◆ TASK TO CARRY OUT
Give the line containing "Collapse the ディスク ドライブ category" again, exactly, along with all later lines of the entries, through the last one.

Segment Open

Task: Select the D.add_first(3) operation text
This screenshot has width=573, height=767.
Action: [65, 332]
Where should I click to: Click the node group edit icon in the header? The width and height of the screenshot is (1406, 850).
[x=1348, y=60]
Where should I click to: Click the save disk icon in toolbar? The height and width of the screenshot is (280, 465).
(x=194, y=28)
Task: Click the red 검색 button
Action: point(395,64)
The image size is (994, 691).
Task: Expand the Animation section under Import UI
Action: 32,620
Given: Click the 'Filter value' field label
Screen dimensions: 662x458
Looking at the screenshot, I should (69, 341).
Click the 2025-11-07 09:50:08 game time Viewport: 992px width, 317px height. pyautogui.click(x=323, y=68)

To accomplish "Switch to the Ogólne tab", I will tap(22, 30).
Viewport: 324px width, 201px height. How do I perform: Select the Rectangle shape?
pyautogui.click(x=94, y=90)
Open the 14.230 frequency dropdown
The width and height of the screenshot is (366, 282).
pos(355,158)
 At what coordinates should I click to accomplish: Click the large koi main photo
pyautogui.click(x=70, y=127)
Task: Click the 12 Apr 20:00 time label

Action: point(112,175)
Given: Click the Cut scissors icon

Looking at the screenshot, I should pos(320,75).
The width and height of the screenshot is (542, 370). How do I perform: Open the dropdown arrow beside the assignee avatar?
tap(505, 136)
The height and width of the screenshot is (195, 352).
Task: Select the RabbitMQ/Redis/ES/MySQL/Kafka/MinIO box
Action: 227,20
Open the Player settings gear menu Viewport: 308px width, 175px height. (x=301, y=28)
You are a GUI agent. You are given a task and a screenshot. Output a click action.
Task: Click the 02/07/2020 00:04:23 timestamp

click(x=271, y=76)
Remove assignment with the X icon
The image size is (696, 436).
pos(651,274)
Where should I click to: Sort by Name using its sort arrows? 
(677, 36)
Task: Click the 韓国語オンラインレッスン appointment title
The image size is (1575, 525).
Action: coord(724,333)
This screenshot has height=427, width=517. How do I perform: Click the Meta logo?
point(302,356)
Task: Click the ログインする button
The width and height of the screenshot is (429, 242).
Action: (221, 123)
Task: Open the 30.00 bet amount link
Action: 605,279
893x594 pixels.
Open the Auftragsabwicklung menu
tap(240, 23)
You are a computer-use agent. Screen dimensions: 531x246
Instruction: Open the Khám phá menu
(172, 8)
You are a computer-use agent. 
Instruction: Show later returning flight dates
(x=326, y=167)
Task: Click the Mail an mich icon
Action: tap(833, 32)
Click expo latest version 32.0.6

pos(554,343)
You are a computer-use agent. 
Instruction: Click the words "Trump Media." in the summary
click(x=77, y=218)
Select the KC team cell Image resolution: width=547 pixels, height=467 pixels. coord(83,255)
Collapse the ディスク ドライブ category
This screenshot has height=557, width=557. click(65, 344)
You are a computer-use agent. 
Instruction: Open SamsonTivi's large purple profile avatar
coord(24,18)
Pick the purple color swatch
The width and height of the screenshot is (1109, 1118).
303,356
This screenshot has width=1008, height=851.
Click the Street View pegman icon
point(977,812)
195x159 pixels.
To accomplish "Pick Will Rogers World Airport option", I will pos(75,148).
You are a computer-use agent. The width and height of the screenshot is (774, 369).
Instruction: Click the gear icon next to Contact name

Segment Closed

◆ ANSWER SPACE
Collapse the ディスク ドライブ category
This screenshot has height=557, width=557. click(65, 344)
You are a computer-use agent. 
Instruction: Open SamsonTivi's large purple profile avatar
coord(24,18)
Pick the purple color swatch
The width and height of the screenshot is (1109, 1118).
303,356
This screenshot has width=1008, height=851.
Click the Street View pegman icon
point(977,812)
195x159 pixels.
To accomplish "Pick Will Rogers World Airport option", I will pos(75,148).
You are a computer-use agent. The width and height of the screenshot is (774, 369).
Instruction: Click the gear icon next to Contact name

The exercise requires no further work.